Macro Tsimmis

intelligently hedged investment

BUY ProShares Short QQQ (PSQ), Short Dow30 (DOG), & Short S&P 500 (SH)

Posted by intelledgement on Thu, 21 May 09

We’re back short as of the close today.

When we hit the eject button on the short positions in March, we expected to be back here sooner or later. We believe that the optimism the market has reflected in the 37% surge in the S&P 500 index between 9 March and 8 May has been sadly misplaced. The collapse of the residential real estate bubble is still ongoing, with concomitant credit card debt defaults, decreases in consumer spending, a continuing rise in unemployment, and coming soon will be a spate of commercial real estate defaults.

Furthermore, the new US government has disappointingly extended the policies of the previous administration to attempt to prop up the zombie banks and keep the easy credit spigots open. While these policies have been successful in staving off “systemic risk” defaults, they will only postpone the day of reckoning and, by throwing increasingly less good money after bad, are debilitating the already-weak dollar as well.

We are going with the Proshares Short QQQ (PSQ) ETF, whose managers “seeks daily investment results, before fees and expenses, that correspond to the inverse (opposite) of the daily performance of the NASDAQ-100 Index,” their Short DOW 30 (DOG) ETF, aimed at achieving “daily investment results, before fees and expenses, that correspond to the inverse (opposite) of the daily performance of the Dow Jones Industrial Average Index,” and their Short S&P 500 (SH) ETF, which seeks daily investment results, before fees and expenses, that correspond to the inverse (opposite) of the daily performance of the S&P500® Index.”
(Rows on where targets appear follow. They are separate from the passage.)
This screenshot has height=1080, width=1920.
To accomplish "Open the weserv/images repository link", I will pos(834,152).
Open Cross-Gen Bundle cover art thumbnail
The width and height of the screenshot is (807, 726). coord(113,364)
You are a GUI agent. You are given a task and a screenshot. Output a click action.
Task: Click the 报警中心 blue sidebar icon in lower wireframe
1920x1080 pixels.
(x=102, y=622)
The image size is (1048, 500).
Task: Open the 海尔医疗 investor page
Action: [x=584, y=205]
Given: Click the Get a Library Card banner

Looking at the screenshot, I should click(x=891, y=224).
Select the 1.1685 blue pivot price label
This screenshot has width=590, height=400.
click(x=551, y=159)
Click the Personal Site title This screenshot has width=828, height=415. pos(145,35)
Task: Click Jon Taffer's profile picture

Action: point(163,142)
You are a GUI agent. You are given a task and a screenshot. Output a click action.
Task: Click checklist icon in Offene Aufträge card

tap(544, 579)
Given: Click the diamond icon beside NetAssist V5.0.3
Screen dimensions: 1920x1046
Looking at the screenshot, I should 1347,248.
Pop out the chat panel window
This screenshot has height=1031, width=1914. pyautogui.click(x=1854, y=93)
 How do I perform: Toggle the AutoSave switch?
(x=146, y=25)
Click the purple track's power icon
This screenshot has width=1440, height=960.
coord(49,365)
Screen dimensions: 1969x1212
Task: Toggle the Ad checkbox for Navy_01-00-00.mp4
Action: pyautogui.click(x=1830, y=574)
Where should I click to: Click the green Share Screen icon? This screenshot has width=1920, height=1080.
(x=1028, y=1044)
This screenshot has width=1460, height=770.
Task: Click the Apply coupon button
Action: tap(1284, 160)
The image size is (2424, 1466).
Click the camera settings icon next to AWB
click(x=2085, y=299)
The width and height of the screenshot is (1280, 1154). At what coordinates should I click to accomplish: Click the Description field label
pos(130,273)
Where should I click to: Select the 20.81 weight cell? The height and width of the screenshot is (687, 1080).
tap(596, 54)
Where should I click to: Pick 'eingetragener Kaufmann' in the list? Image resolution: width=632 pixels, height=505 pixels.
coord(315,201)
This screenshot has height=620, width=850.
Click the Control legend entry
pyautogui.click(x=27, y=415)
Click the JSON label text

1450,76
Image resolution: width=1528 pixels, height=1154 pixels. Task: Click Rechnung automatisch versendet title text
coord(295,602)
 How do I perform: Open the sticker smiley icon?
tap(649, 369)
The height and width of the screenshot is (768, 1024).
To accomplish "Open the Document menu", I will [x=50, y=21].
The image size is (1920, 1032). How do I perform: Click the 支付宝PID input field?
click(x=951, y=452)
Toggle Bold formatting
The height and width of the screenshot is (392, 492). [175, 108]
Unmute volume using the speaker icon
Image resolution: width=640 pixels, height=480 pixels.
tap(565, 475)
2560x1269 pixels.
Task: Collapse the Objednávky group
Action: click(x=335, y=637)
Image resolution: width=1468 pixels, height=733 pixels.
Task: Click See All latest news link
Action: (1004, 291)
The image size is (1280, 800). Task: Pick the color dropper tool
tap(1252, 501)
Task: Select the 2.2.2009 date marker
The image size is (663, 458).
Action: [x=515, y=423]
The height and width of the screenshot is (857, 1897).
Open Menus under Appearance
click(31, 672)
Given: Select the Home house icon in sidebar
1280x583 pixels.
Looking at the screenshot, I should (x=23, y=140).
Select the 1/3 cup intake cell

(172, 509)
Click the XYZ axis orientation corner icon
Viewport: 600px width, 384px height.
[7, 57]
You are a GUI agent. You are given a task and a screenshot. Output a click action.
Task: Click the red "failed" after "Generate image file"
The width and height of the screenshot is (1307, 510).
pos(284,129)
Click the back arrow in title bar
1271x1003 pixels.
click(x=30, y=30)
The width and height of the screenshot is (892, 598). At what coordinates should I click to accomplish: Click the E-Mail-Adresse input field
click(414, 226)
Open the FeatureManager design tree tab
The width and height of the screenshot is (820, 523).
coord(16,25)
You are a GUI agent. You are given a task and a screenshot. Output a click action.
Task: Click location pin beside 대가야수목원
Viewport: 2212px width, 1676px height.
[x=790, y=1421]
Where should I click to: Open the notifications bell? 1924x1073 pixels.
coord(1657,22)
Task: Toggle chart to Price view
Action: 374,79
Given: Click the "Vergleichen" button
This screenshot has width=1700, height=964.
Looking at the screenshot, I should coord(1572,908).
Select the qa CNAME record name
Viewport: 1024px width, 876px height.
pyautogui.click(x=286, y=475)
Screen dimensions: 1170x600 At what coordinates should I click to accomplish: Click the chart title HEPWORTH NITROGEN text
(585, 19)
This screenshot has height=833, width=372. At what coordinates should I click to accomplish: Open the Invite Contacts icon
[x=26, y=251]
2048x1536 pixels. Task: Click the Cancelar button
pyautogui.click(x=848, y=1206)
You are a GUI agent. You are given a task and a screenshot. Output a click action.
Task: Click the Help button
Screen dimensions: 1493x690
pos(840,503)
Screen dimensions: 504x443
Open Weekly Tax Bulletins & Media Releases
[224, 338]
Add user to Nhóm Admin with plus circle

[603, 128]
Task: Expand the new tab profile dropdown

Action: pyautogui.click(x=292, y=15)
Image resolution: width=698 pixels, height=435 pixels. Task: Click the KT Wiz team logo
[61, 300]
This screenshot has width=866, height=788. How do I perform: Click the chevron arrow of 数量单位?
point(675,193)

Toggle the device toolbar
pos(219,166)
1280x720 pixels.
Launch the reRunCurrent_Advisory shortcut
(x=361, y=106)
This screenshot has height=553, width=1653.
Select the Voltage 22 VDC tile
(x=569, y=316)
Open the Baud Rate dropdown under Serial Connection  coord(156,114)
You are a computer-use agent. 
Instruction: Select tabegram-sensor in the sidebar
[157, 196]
One strategy note: we seek to invest congruent with long-term, macro trends which, typically, should result in relatively rare adjustments to the portfolio lineup. Obviously that has not been the case in the last nine months or so, during which time we have switched from long to neutral to short to neutral to long (for five days earlier this month) to neutral to short! This unusually frenetic maneuvering is a function of off-the-scale levels of volatility, as outlined in this recent Motley Fool article. The specter of systemic risk has made it extraordinarily hard to assign valuations, and in the fog of this uncertainty, when you have the market moving as much in two or three days as it “normally” does in a year, more frequent adjustments are appropriate.

For example, while it would have been rational to ignore the rally that started in March and stay short—because eventually when reality reasserted itself, the market would come back down to us—by divesting ourselves of the short positions, we afforded ourselves an opportunity to reacquire them here, at a 25% discount. That is too big an opportunity to ignore.